**EXERCISE GOAL:**
Look below for the line with "Given: Click the 'Показать на карте' button"; begin the copy there and stop after the line with "How do I perform: Open", keeping the text exact and the pictures out.
### GIVEN ENTRIES
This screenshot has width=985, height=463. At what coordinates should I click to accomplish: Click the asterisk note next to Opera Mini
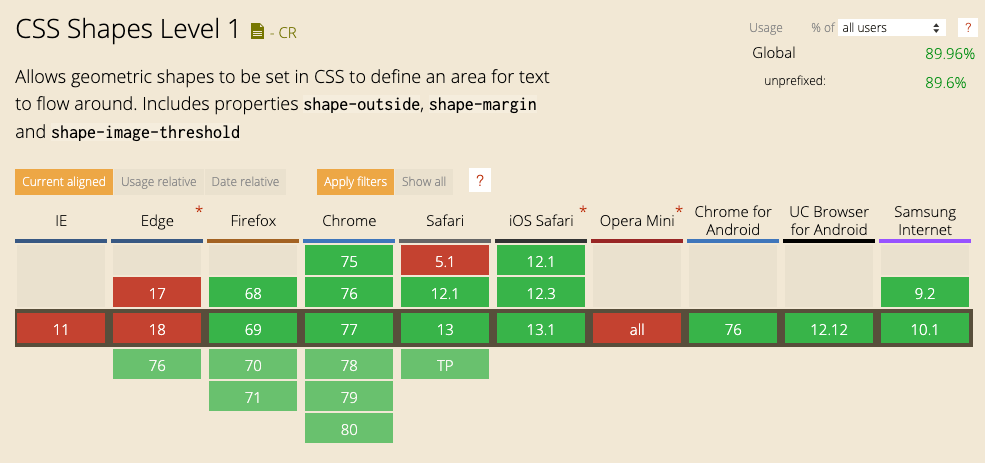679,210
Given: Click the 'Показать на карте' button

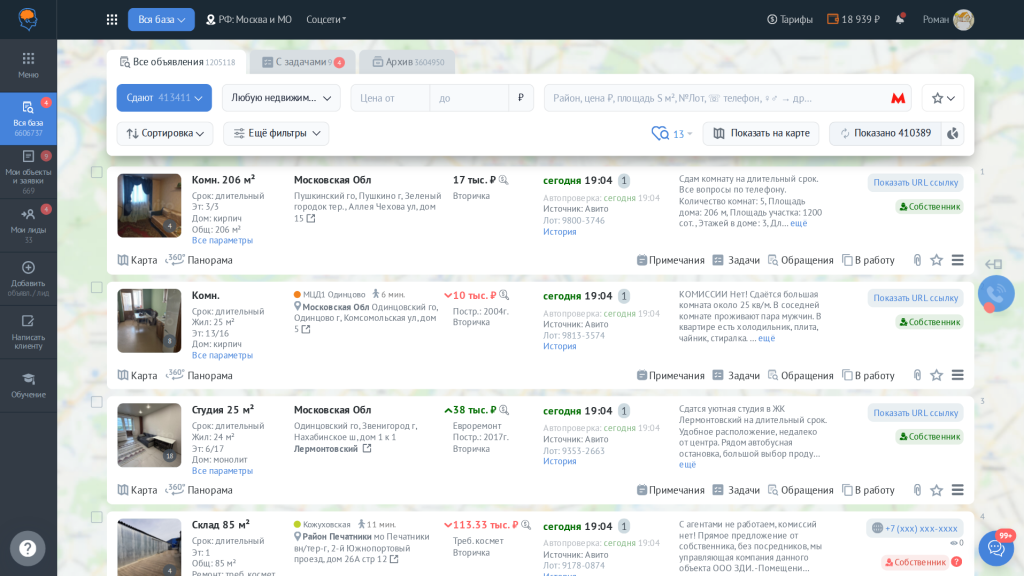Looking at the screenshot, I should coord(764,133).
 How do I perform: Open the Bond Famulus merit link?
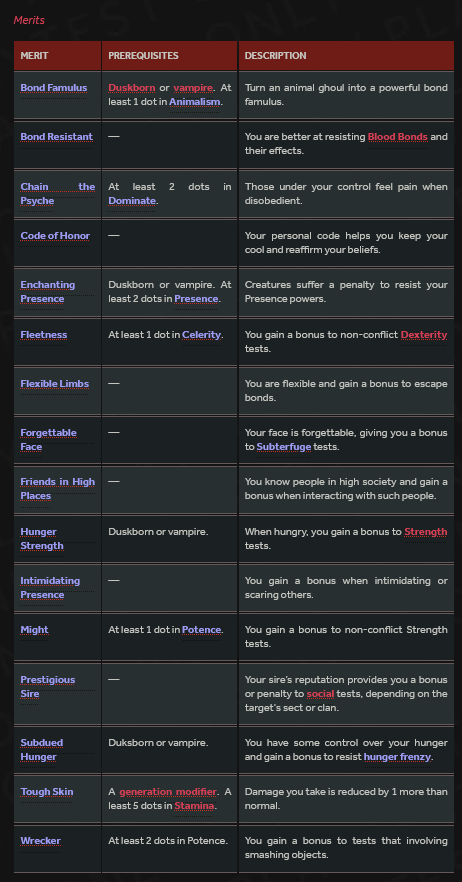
######
### GIVEN ENTRIES
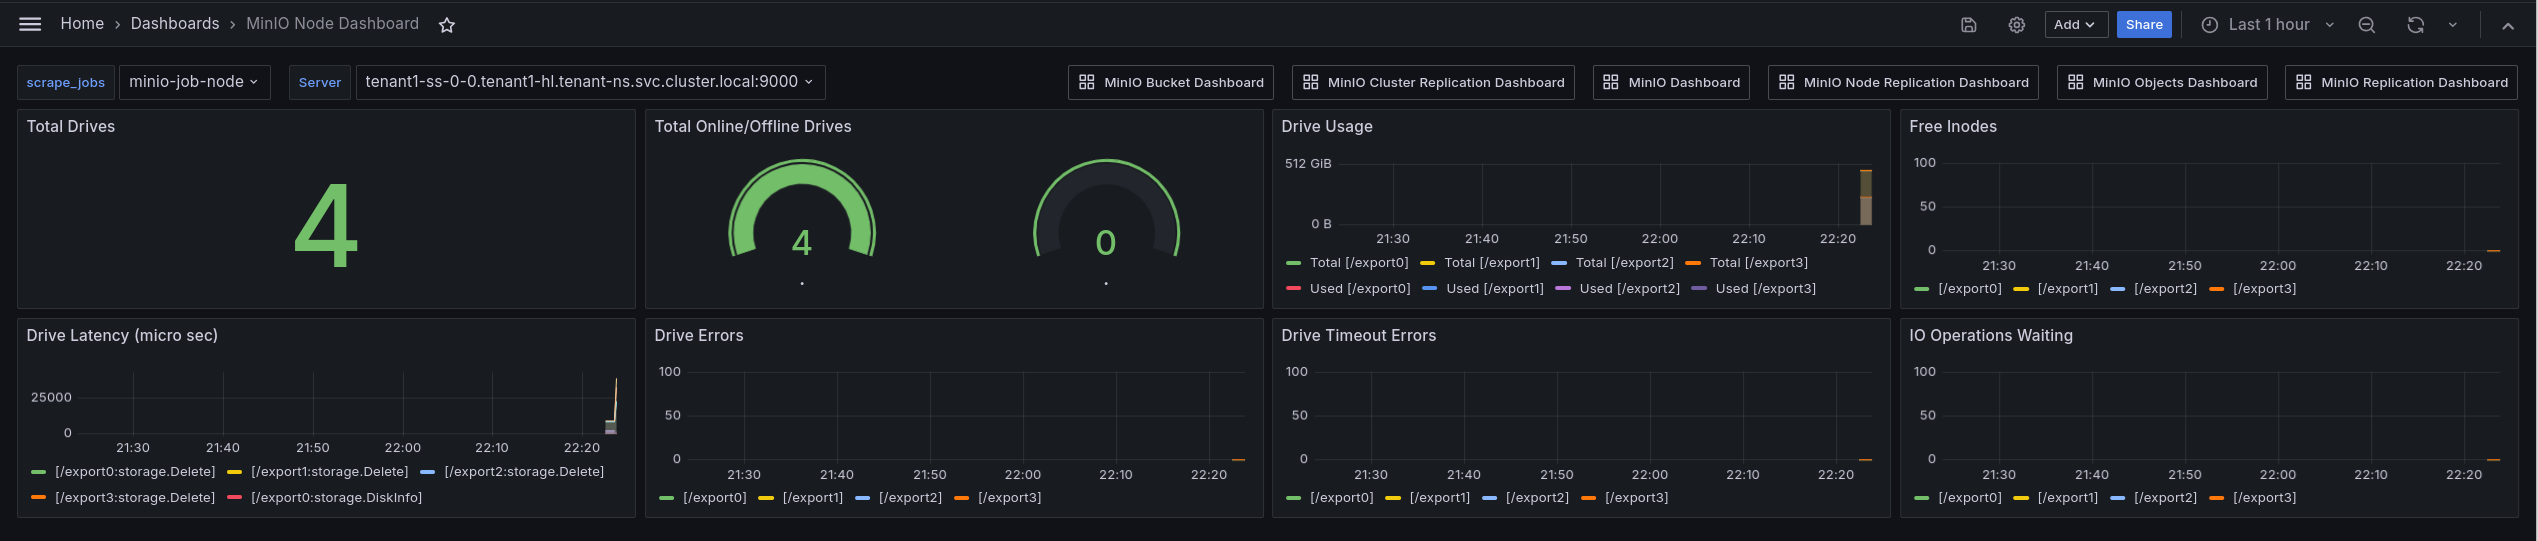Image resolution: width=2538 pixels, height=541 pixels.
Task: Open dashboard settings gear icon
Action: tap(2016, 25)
######
**ANSWER BOX:**
Given: Click the 'Показать на карте' button

Looking at the screenshot, I should coord(764,133).
 How do I perform: Open the Bond Famulus merit link?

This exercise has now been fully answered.